Many scientists are now interested in studying possible gene therapies and stem cell treatments on the eyes. A few reasons why these researchers love working with the eyes include the facts that testing an eye is minimally invasive, it is easy to get at the eyes, and the structure of the eyeball is well understood by modern science.
Researchers are also keen on using the eye in their tests because they can put their formula in one eye and leave the other eye untouched. This provides a convenient and reliable control for their tests.
The influential Cell and Gene Therapy Catapult, a group organized by Parliament in the UK, told reporters that scientists are increasingly testing out different pre-clinical gene therapies and stem cell treatments using the eyes. This group estimated that 14 out of 60 UK gene or stem cell studies were done in the field of ophthalmology. Most of these tests are about three years away from actually being tested clinically.
Perhaps even more surprising is that ophthalmology is third only to cancer and neurology in terms of clinical research. At least in the UK, six gene or stem cell studies out of 57 trials were done on the eye.

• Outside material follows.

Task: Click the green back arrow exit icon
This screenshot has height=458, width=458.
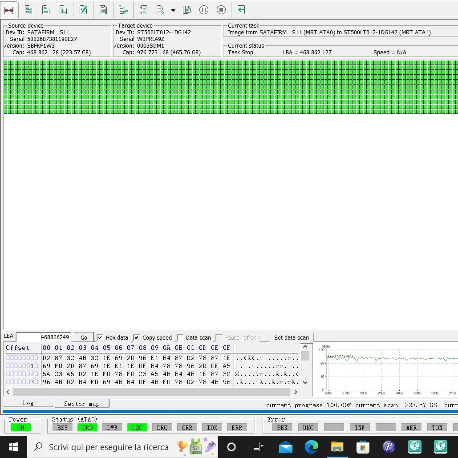Action: pos(241,10)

This is not so shocking, however, if you know just how widespread eye diseases are nowadays. With an increasingly aging population, the rates of age-related macular degeneration (AMD), diabetic retinopathy, and other eye issues related to age have been skyrocketing. Doctors simply need a way to cure these people in a more efficient manner.
So how do these therapies actually work? In the case of stem cell therapies, scientists inject the cells into the retina. This is supposed to help rebuild areas of the eye that were affected by a disease. Gene therapy, on the other hand, tries to correct certain genetic deficiencies in the eye.
As of today, all of these ophthalmic tests are in trial phases. The only company that has a product almost on the market for genetic eye issues is called Spark Therapeutics. This Philadelphia-based company is focused on treating a certain form of retinal degeneration. The specific drug Spark Therapeutics is working on still needs more testing, but if the results are good enough for FDA approval, it could be on the market as soon as 2017.
A biotech company in London called NightstaRx is also working on ophthalmological therapies. Their most current research focuses on a certain type of progressive genetic blindness called choroideremia. NightstaRx tested one of their gene therapies for choroideremia, and it was actually shown to be very successful. The six patients who participated in this trial showed either improvement or no negative change in the eyes that received treatment. The eyes that received no testing, however, only got worse.
The American biotech RetroSense Therapeutics showed great promise for helping the degenerative eye disease retinitis pigmentosa. This disease, which affects about 100,000 Americans, occurs when the retina is so damaged that patients experience symptoms like vision loss, tunnel vision, or the inability to see in dark places. The gene therapies produced by this Michigan-based impressed biotech giant Amgen so much that they paid a cool $60 million for RetroSense. Amgen hopes that the RetroSense team will be able to formulate a perfect gene therapy to treat retinitis pigmentosa in the near future.
Many people might be surprised that stem cell treatments have not been mentioned yet. Although stem cell therapy is more newsworthy, perhaps due to its controversy, it has only been used in a few tests.
One noteworthy test using stem cells was done in the UK to cure wet AMD. Wet AMD occurs when blood vessels begin to leak underneath the retina. Researchers in Moorfields Hospital were able to successfully grow new retinal cells using stem cell therapy in two patients in 2015. In addition to the workers at Moorfields Hospital, the pharmaceutical company Pfizer and the UCL Institute of Ophthalmology were a part of this test.
All of these trials show just how prevalent gene therapies and stem cell treatments will be in the future of eye care. In the coming years, biotechs around the world are poised to release revolutionary therapies and trial results that may increase eye doctors' treatment options.